Sat. Apr 1st, 2023
Bombings, air raid sirens herald start of new year in Ukraine

KIEV (Reuters) – Following a barrage of missiles launched on Saturday, Russia launched heavy strikes against Kyiv and other parts of Ukraine early on New Year’s Day, with air raid sirens blaring for hours into the night. rice field.

The Ukrainian Air Force Command said it had destroyed 45 Iranian-made Shahed drones. Of these, 32 were shot down after midnight on Sunday and 13 were shot down after midnight on Saturday.

Russian President Vladimir Putin suggests in his militant New Year’s speech that the war, now in its 11th month, will continue, contrasting with Ukrainian President Volodymyr Zelensky’s message of gratitude and unity. Met.

“Glory to Ukraine! Glory to the heroes!” shouted some from balconies as sirens blared for more than four hours in Kyiv. A Reuters eyewitness reported.

With curfews remaining across the country from 7pm to midnight, we weren’t able to celebrate the start of 2023 in public.

Kyiv Mayor Vitali Klitschko said on social media that preliminary reports show that debris from the destroyed missile caused minimal damage to the center of the capital and no injuries or casualties. said.

Ukraine’s high command said in a report on Sunday that Russia had launched 31 missiles and 12 airstrikes across the country in the past 24 hours.

US Ambassador to Ukraine Brigitte Brink tweeted: “Early in the New Year, Russia attacked Ukraine with cold and cowardice.

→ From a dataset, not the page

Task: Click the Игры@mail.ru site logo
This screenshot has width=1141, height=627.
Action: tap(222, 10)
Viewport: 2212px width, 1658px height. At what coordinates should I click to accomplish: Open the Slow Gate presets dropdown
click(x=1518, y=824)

But Putin still doesn’t seem to understand that Ukrainians are made of steel.” Stated.

Kyiv police chief Andriy Nevitov posted on his Telegram messaging app a photo purported to be part of the drone used in the attack on the capital, with the words “Happy New Year” written in Russian. It has a handwritten signature.

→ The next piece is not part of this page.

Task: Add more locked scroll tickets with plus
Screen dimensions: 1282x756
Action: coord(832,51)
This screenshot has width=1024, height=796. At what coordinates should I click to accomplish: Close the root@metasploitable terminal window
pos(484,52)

“These wreckage are not on the front lines where heavy fighting is taking place, but here, on the playgrounds where children play,” said Nevitov.

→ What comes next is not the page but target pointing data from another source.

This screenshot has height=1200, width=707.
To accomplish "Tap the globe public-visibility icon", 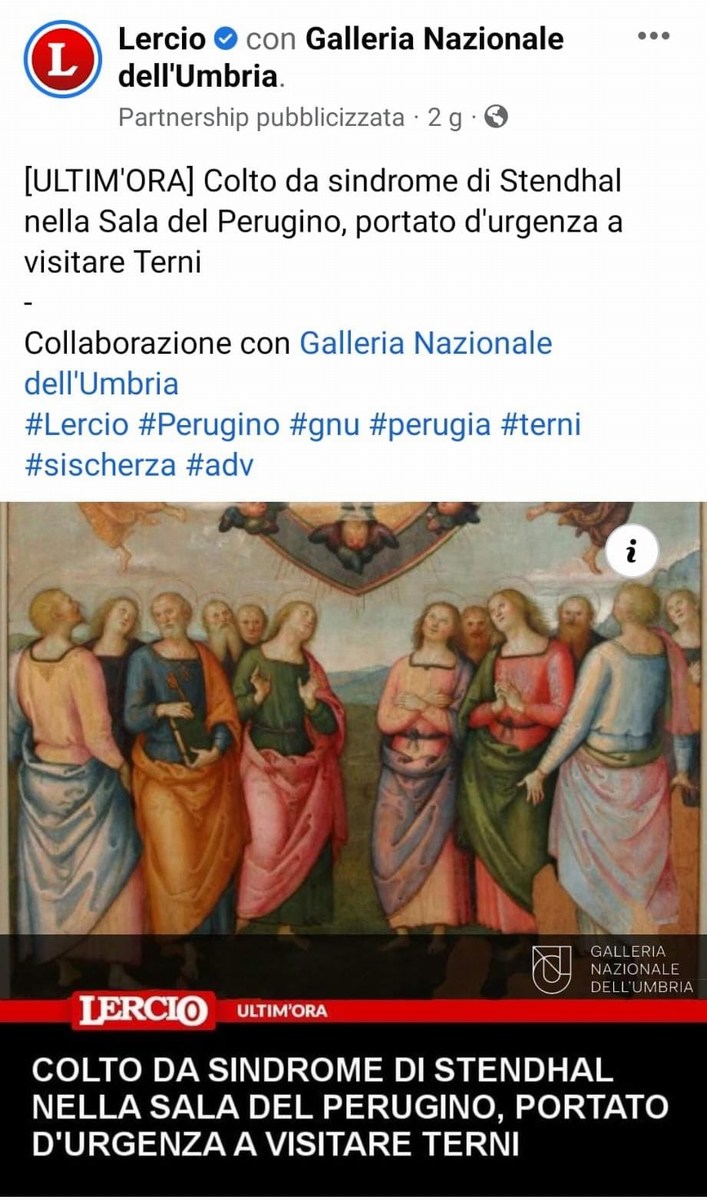I will (496, 117).
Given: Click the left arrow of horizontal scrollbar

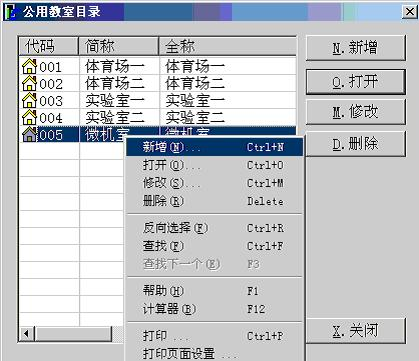Looking at the screenshot, I should pyautogui.click(x=27, y=333).
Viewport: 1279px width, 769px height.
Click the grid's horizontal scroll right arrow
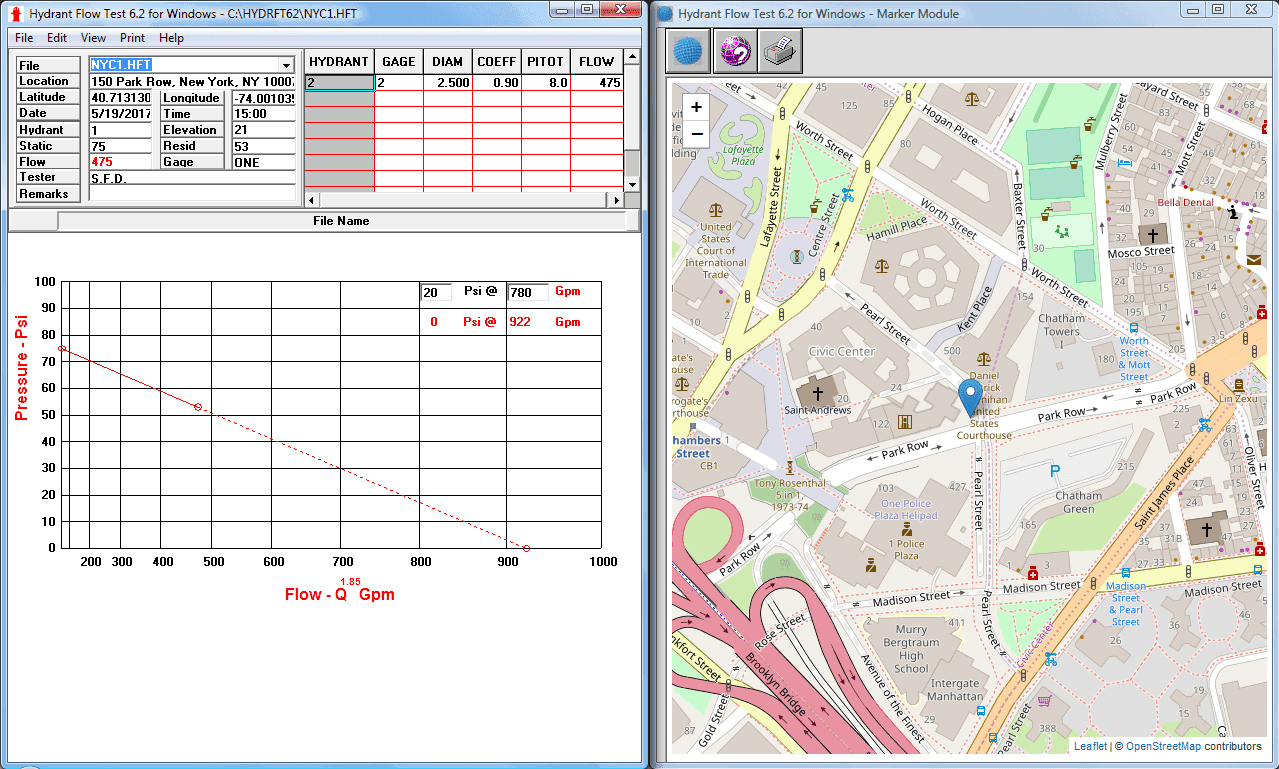pos(615,200)
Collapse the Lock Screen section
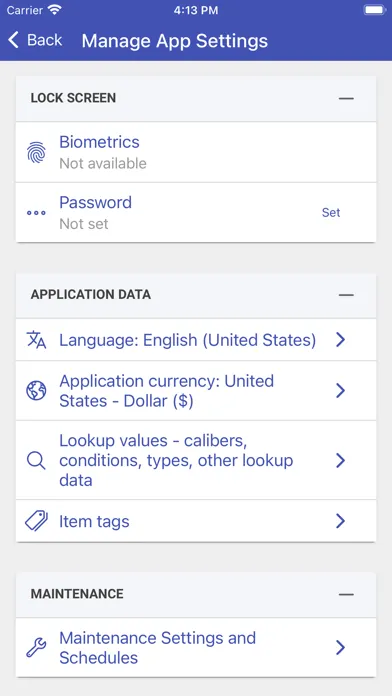 tap(346, 99)
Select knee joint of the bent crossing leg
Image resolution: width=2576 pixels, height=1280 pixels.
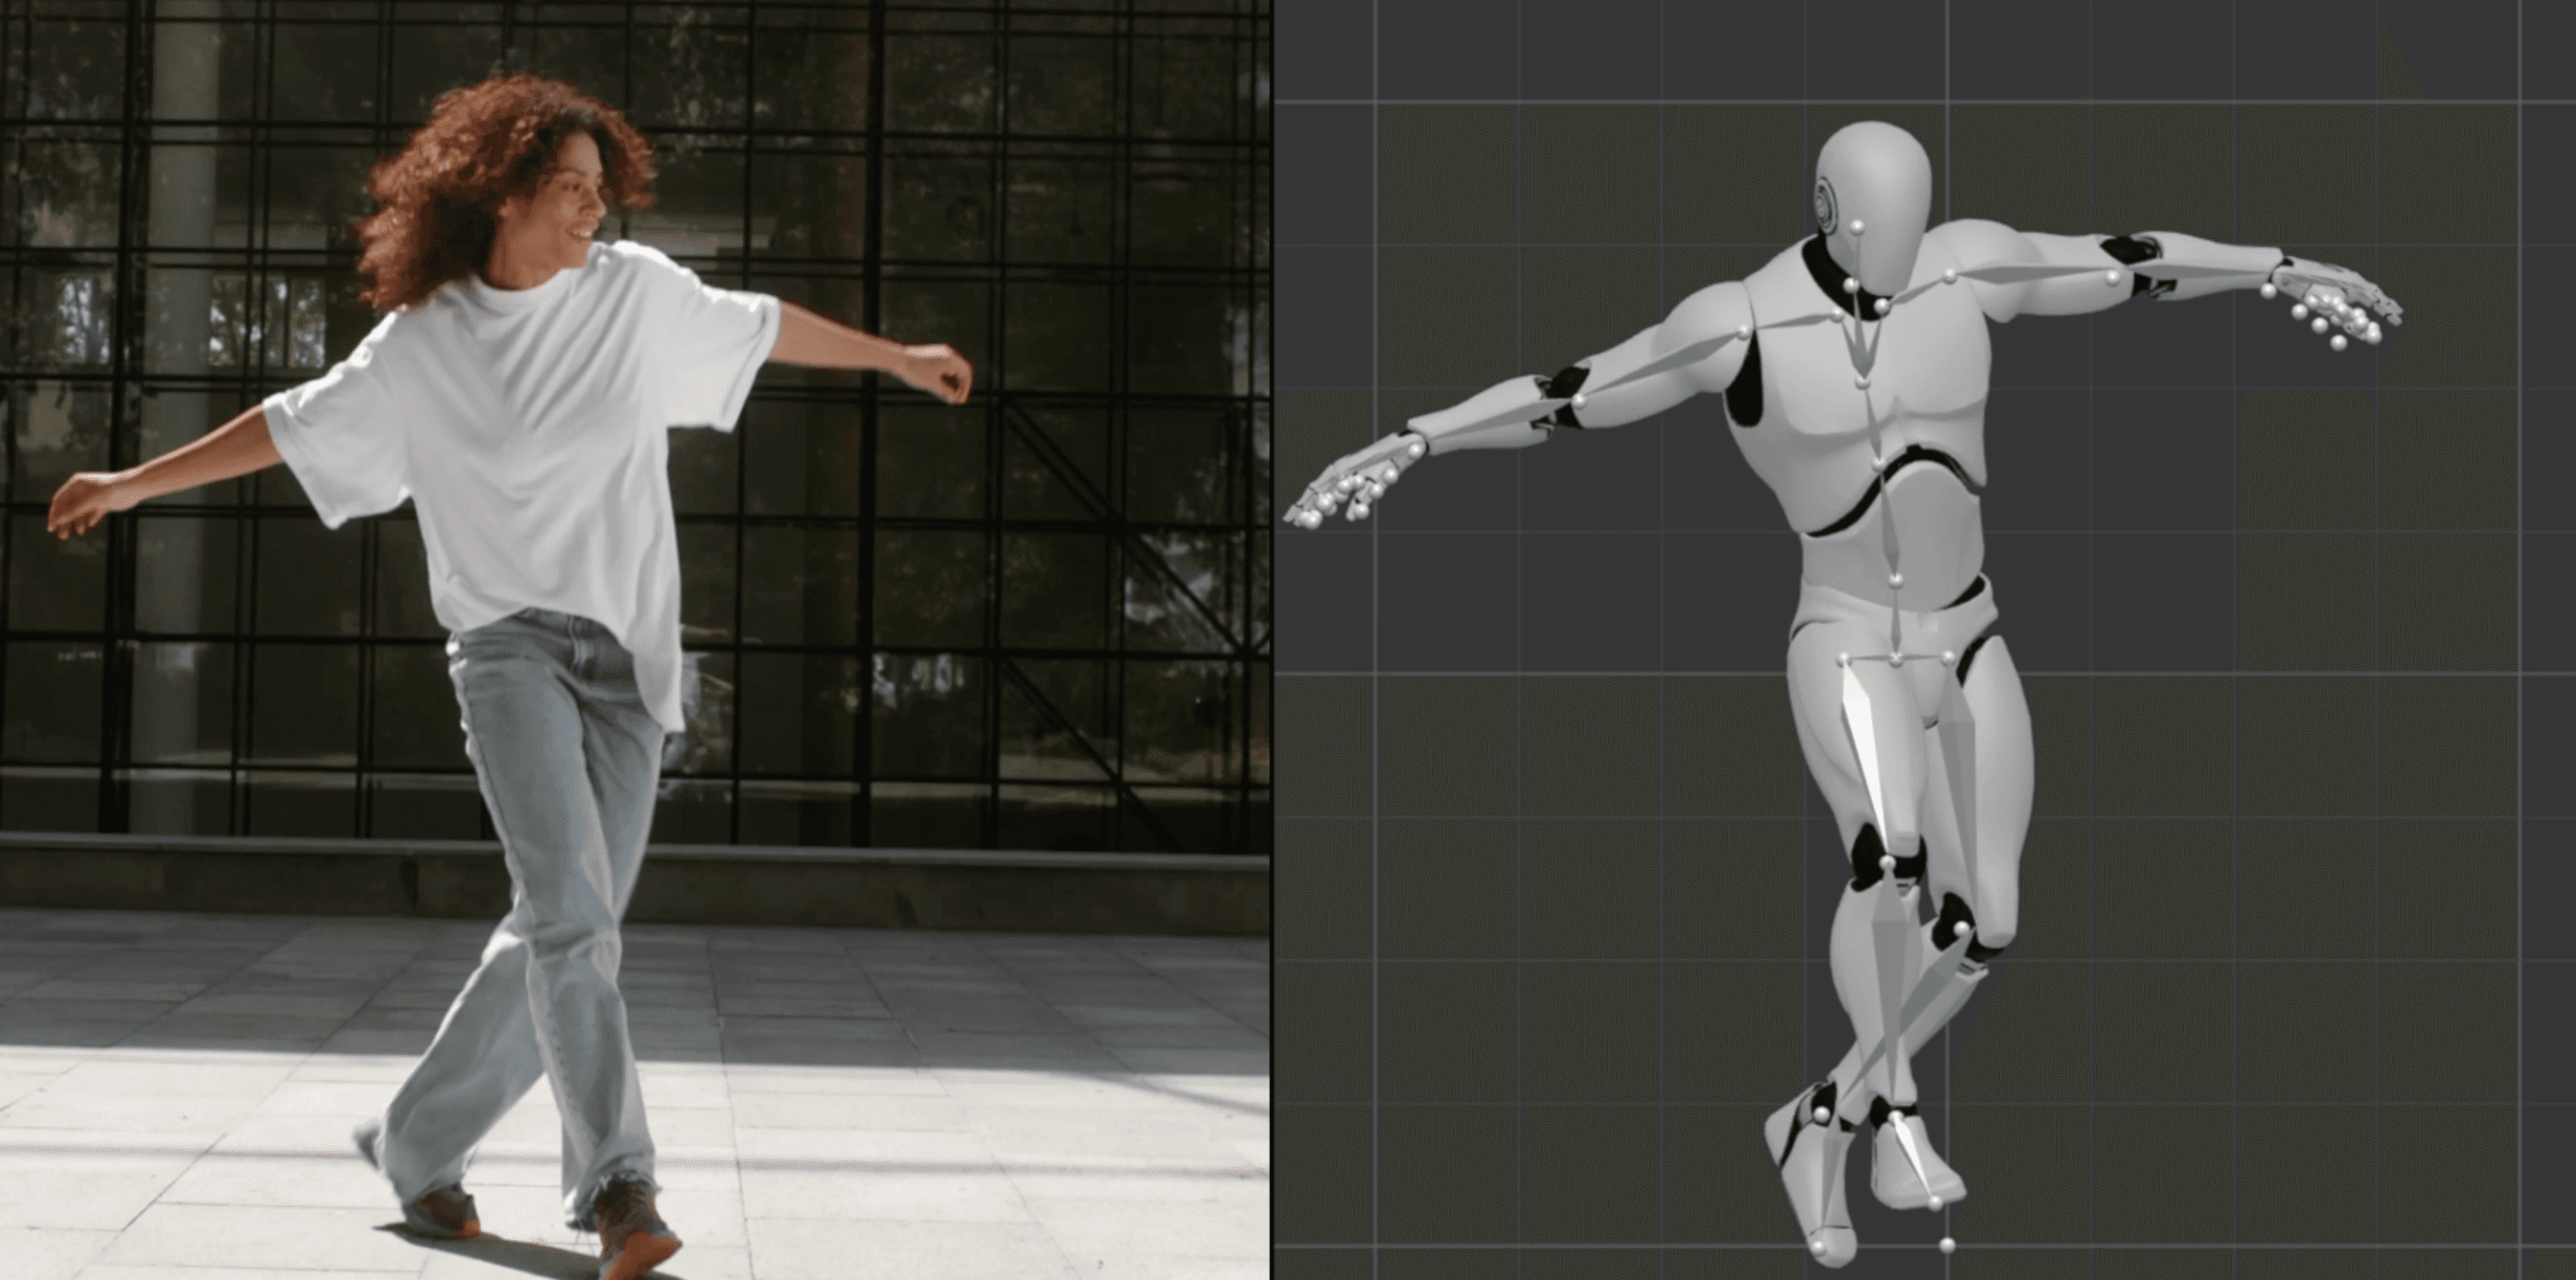tap(1962, 928)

People gather next to a Christmas tree to celebrate New Year’s Eve before curfew as Russia attacks Ukraine on December 31, 2022, in front of Saint Sophia Cathedral in Kyiv, Ukraine. REUTERS/Valentyn Ogirenko

At least one person was killed and 12 wounded in Kyiv on Saturday. Russia has carried out a number of shelling attacks over the past few months, mainly on Ukraine’s energy and water infrastructure.

The latest attacks damaged infrastructure in Sumy in the northeast of Ukraine, Khmelnytsky in the west, and Zaporizhia and Kherson in the southeast and south, the chief of the Ukrainian Armed Forces said.

Dnipropetrovsk Region Governor Valentin Reznichenko said early Sunday morning that several communities in the region had come under heavy shelling overnight, injuring one person, and “let’s keep quiet for the day.” Stated.

Separately, Vyacheslav Gladkov, governor of the Russian southern region of Belgorod, which borders Ukraine, said overnight shelling on the outskirts of the town of Shevekino damaged houses but caused no casualties. .

Russian media also reported multiple Ukrainian attacks on Moscow-controlled areas of the Donetsk and Luhansk regions, with local officials saying at least nine people were injured.

Russia’s RIA state news agency, citing a local doctor, reported that six people were killed in an attack on a Donetsk hospital on Saturday.

Kyiv has rarely publicly claimed responsibility for attacks within Russia or on Russian-controlled areas of Ukraine.

Reuters was unable to independently verify Russian media reports.

Putin launched an invasion of Ukraine on February 24, calling it a “special operation” to “de-Naz” and demilitarize Ukraine, which he said was a threat to Russia. Kyiv and its Western allies say Putin’s invasion was simply an imperialist land grab.

Russian forces have been engaged in heavy fighting in the east and south of Ukraine for months as they try to defend the lands that Moscow declared annexed in September and make up the wider Ukraine’s industrial Donbass region.